En junio del 39, los republicanos presos volvieron a Guadalajara. Seguían siendo cincuenta. En opinión de Aparicio, “la vuelta a la ciudad tuvo algo de mostrar las fieras en la jaula y fue al mismo tiempo un episodio de exhibición del poder absoluto”. Fue una advertencia a la población. Una manera de amedrentar y de inculcar el miedo. “Nunca pensé que se me guardaría tanto odio en mi ciudad. (…) Lo que decía el Auditor de Guerra me lo han dicho por la calle: criminal, criminal, criminal”. El autor del libro pone estas palabras en voz de Marcelino Martín. No se sabe si las pronunció realmente, pero bien podría haberlo hecho por las circunstancias que tuvo que sufrir.
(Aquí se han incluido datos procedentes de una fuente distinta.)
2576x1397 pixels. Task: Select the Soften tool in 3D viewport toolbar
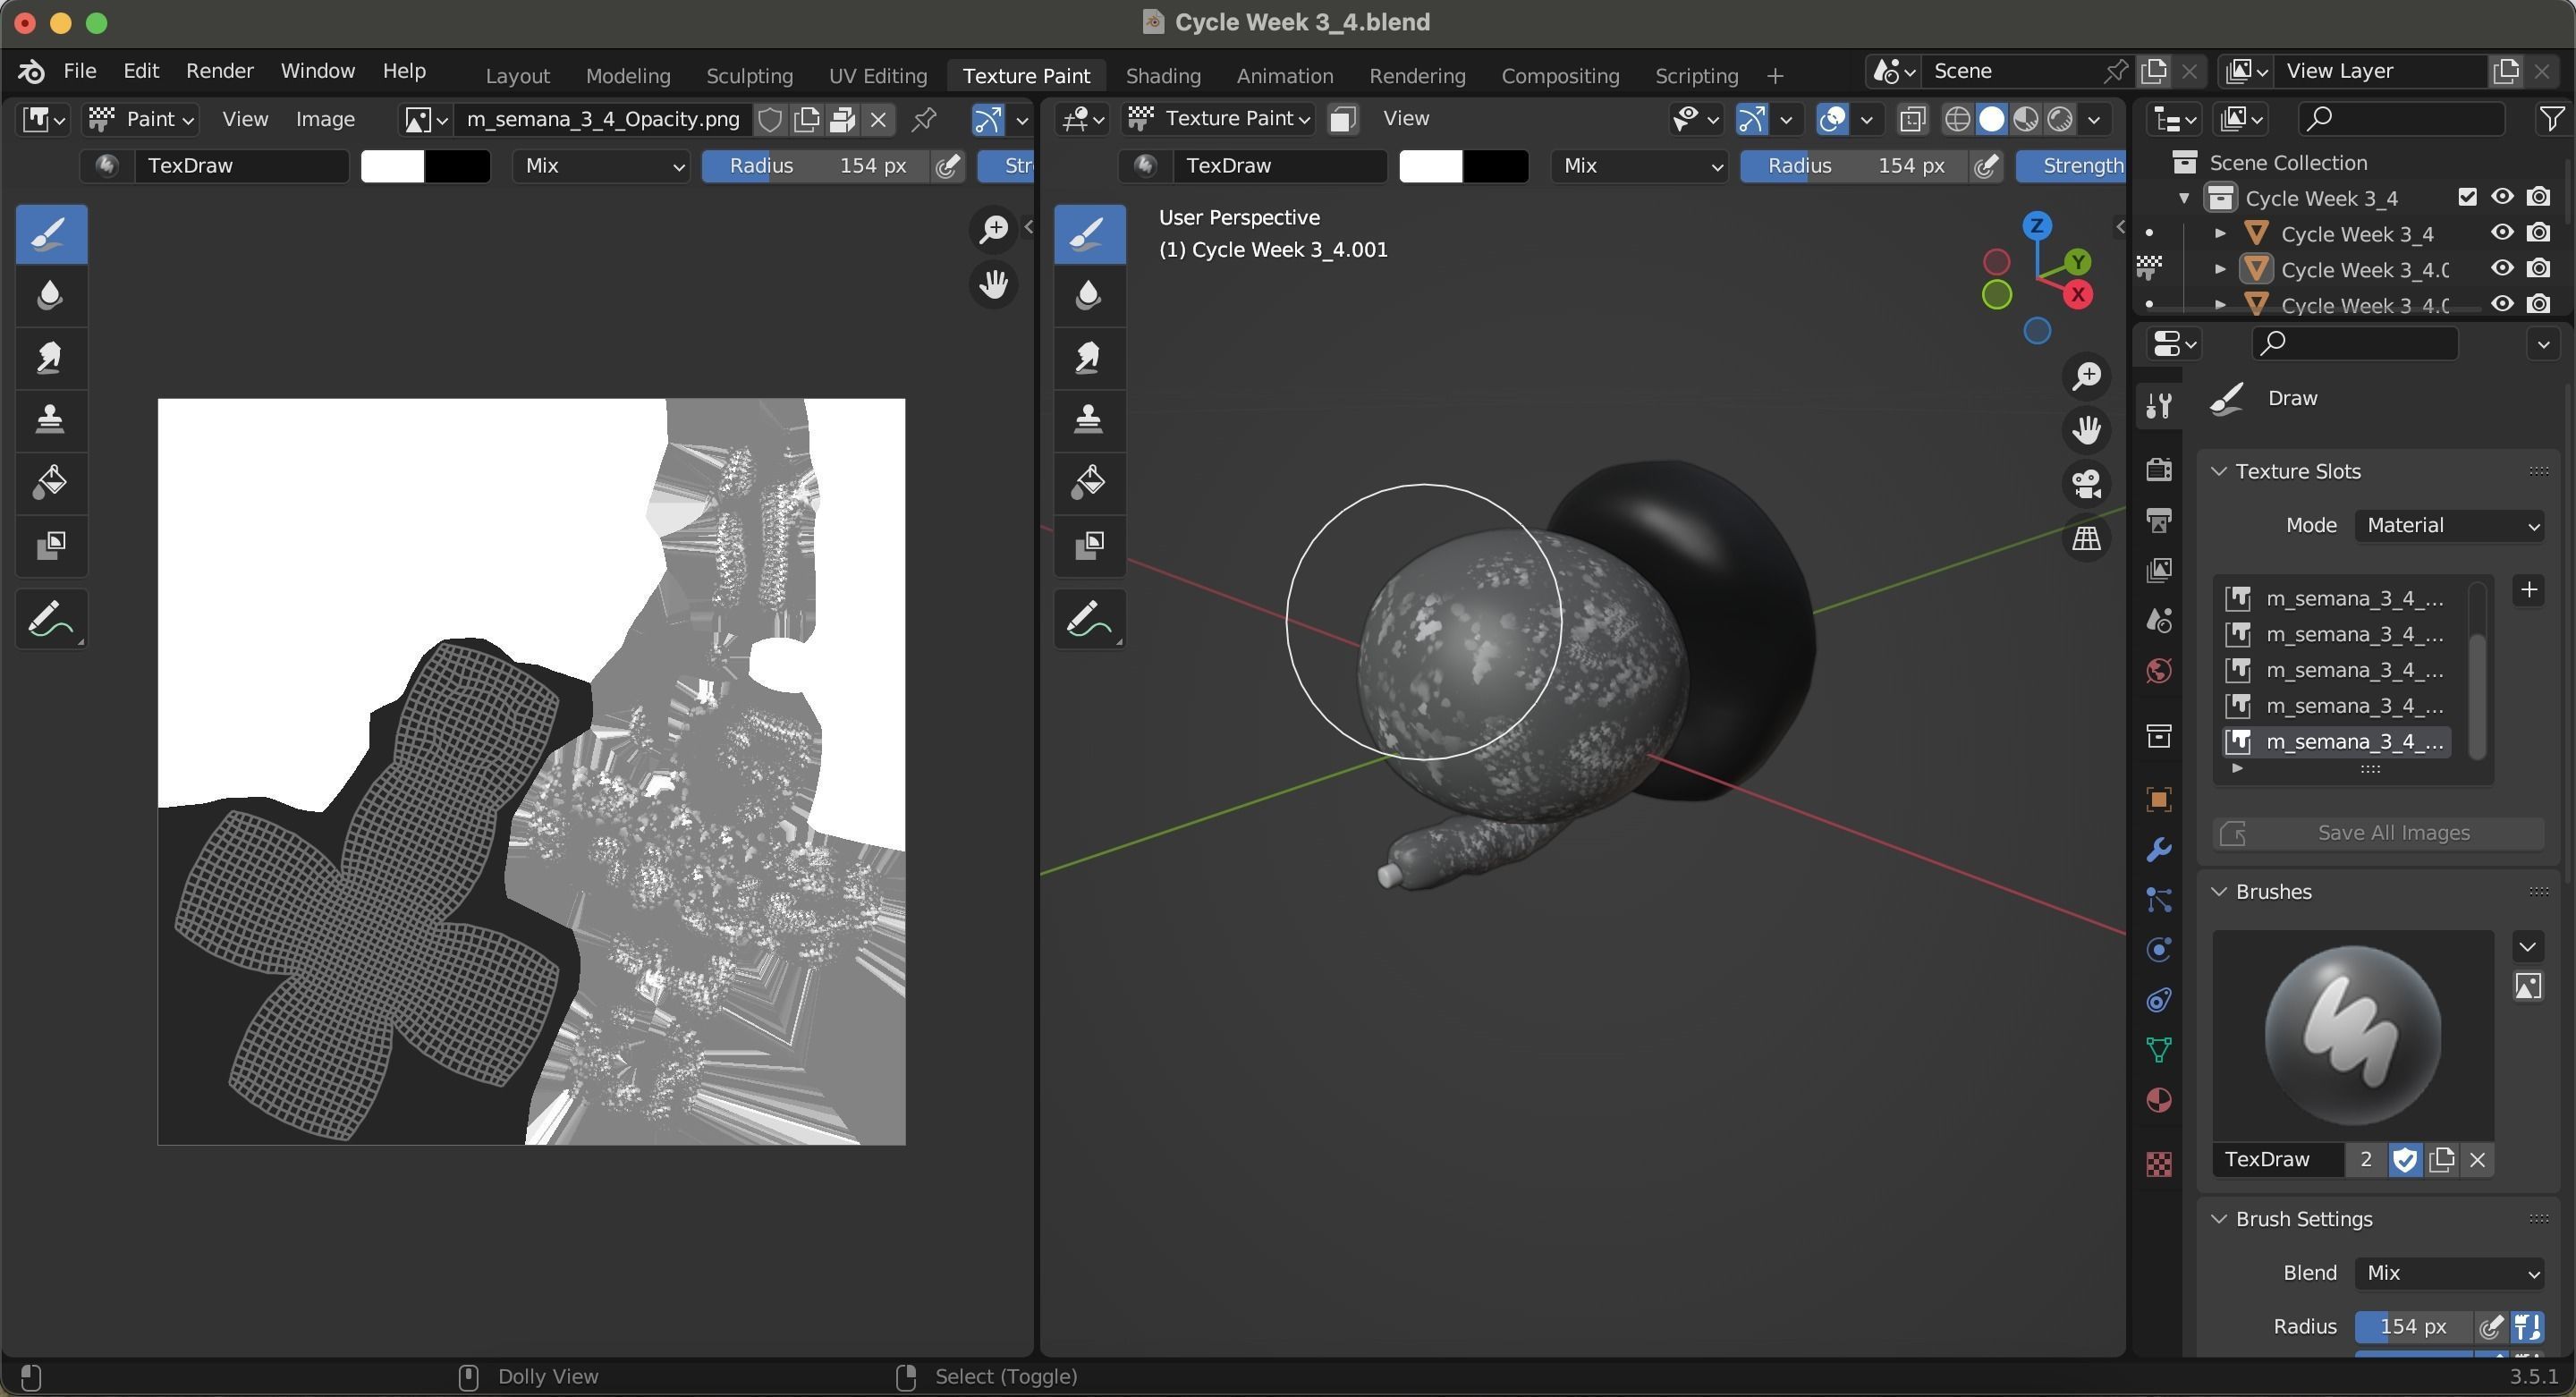point(1089,295)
Hubo linchamiento para dejar claro lo que le pasaría a cualquiera que osara significarse en contra del “nuevo régimen”. Los sublevados hicieron una burla canalla: acusaron de rebeldes a aquellos hombres en que los ciudadanos habían depositado la soberanía popular. Un hachazo a la libertad. Los vencedores utilizaron el salón de plenos de la Diputación como Tribunal para los perdedores. Marcelino Martín fue sometido a Consejo de Guerra y condenado a muerte el 21 de diciembre de 1939. Facundo Abad corre la misma desgracia el 8 de febrero de 1940. La agonía en la prisión de la calle del Amparo fue penosa. Pero repleta de dignidad. En aquellas noches, cuenta Aparicio que Abad soñaba con el pan y Martín con sus clases.

Los condenados a muerte son gente “que espera que alguien les despierte del insomnio en el que viven”, según Paulino. Ahora, setenta años después, sólo queda el recuerdo de aquellos días trágicos. De historias que durante cuatro décadas se silenciaron y que luego fueron ninguneadas. Aparicio piensa que la contienda fratricida “se analizará mejor cuando pasen más años y podamos hablar con la misma soltura como ahora lo hacemos de Fernando VII”. Sin embargo, en la introducción de su libro sostiene que “sólo existe una manera de pasar página en la historia de nuestra Guerra Civil; reconocer lo que ocurrió, y reconstruir la dignidad de los fusilados y excluidos, con un gesto que supone acariciar esa vieja cicatriz que, ni siquiera pudo mostrarse cuando era herida”. Diez días antes de cumplir su condena a muerte, Marcelino Martín escribió una carta de despedida a su mujer: “Querida Baldo e hijas, ya sabéis que mi pobreza es limpia y que nunca me quedé con nada, esa verdad es la que quiero que quede en vuestra conciencia. Sois vosotras lo que más he querido en este mundo, y lo único que os pido es que si caigo, no guardéis rencor ni odio. El odio y el rencor encanallan las almas”.